REQUIRED TASK: Return word for word the part of the entries below that opens with the line containing "Expand the add" and closes with the line containing "point(406,699)", including both of those lines.

-- Start DATASET CONTENT --

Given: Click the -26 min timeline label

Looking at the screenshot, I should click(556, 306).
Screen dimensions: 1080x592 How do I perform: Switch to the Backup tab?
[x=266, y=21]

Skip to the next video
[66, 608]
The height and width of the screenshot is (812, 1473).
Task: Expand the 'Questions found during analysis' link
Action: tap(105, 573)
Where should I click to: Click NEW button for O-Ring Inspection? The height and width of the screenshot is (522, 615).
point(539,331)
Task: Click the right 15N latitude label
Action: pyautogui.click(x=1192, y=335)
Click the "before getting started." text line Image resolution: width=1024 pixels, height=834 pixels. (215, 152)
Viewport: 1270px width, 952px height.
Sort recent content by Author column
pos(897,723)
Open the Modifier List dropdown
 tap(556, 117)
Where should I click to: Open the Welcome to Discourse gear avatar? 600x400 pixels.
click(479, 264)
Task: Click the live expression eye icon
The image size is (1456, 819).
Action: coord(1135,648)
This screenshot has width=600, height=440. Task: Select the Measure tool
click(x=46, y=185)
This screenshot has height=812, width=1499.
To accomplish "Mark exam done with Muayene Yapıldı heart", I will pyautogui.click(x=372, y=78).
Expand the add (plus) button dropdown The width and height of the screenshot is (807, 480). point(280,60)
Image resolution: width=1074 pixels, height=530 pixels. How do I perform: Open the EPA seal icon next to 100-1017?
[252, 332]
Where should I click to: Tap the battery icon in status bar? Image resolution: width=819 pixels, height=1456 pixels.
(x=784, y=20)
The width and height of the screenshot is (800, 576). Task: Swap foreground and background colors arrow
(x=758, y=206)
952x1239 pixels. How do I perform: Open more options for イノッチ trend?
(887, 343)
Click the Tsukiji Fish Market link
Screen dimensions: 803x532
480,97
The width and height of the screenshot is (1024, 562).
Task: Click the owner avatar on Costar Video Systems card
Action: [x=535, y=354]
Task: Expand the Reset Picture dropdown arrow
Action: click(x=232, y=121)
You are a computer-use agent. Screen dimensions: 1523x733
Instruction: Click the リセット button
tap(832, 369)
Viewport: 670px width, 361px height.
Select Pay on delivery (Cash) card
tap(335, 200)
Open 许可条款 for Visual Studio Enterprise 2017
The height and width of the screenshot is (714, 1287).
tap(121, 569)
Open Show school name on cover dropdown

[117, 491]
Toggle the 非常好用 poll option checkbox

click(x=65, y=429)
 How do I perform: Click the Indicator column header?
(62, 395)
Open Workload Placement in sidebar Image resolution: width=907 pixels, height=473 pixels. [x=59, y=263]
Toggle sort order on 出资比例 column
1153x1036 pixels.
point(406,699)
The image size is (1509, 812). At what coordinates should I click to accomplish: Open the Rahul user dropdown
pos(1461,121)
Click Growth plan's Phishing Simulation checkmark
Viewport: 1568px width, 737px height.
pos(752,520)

-- End DATASET CONTENT --

REPLY:
Expand the add (plus) button dropdown The width and height of the screenshot is (807, 480). point(280,60)
Image resolution: width=1074 pixels, height=530 pixels. How do I perform: Open the EPA seal icon next to 100-1017?
[252, 332]
Where should I click to: Tap the battery icon in status bar? Image resolution: width=819 pixels, height=1456 pixels.
(x=784, y=20)
The width and height of the screenshot is (800, 576). Task: Swap foreground and background colors arrow
(x=758, y=206)
952x1239 pixels. How do I perform: Open more options for イノッチ trend?
(887, 343)
Click the Tsukiji Fish Market link
Screen dimensions: 803x532
480,97
The width and height of the screenshot is (1024, 562).
Task: Click the owner avatar on Costar Video Systems card
Action: [x=535, y=354]
Task: Expand the Reset Picture dropdown arrow
Action: click(x=232, y=121)
You are a computer-use agent. Screen dimensions: 1523x733
Instruction: Click the リセット button
tap(832, 369)
Viewport: 670px width, 361px height.
Select Pay on delivery (Cash) card
tap(335, 200)
Open 许可条款 for Visual Studio Enterprise 2017
The height and width of the screenshot is (714, 1287).
tap(121, 569)
Open Show school name on cover dropdown

[117, 491]
Toggle the 非常好用 poll option checkbox

click(x=65, y=429)
 How do I perform: Click the Indicator column header?
(62, 395)
Open Workload Placement in sidebar Image resolution: width=907 pixels, height=473 pixels. [x=59, y=263]
Toggle sort order on 出资比例 column
1153x1036 pixels.
point(406,699)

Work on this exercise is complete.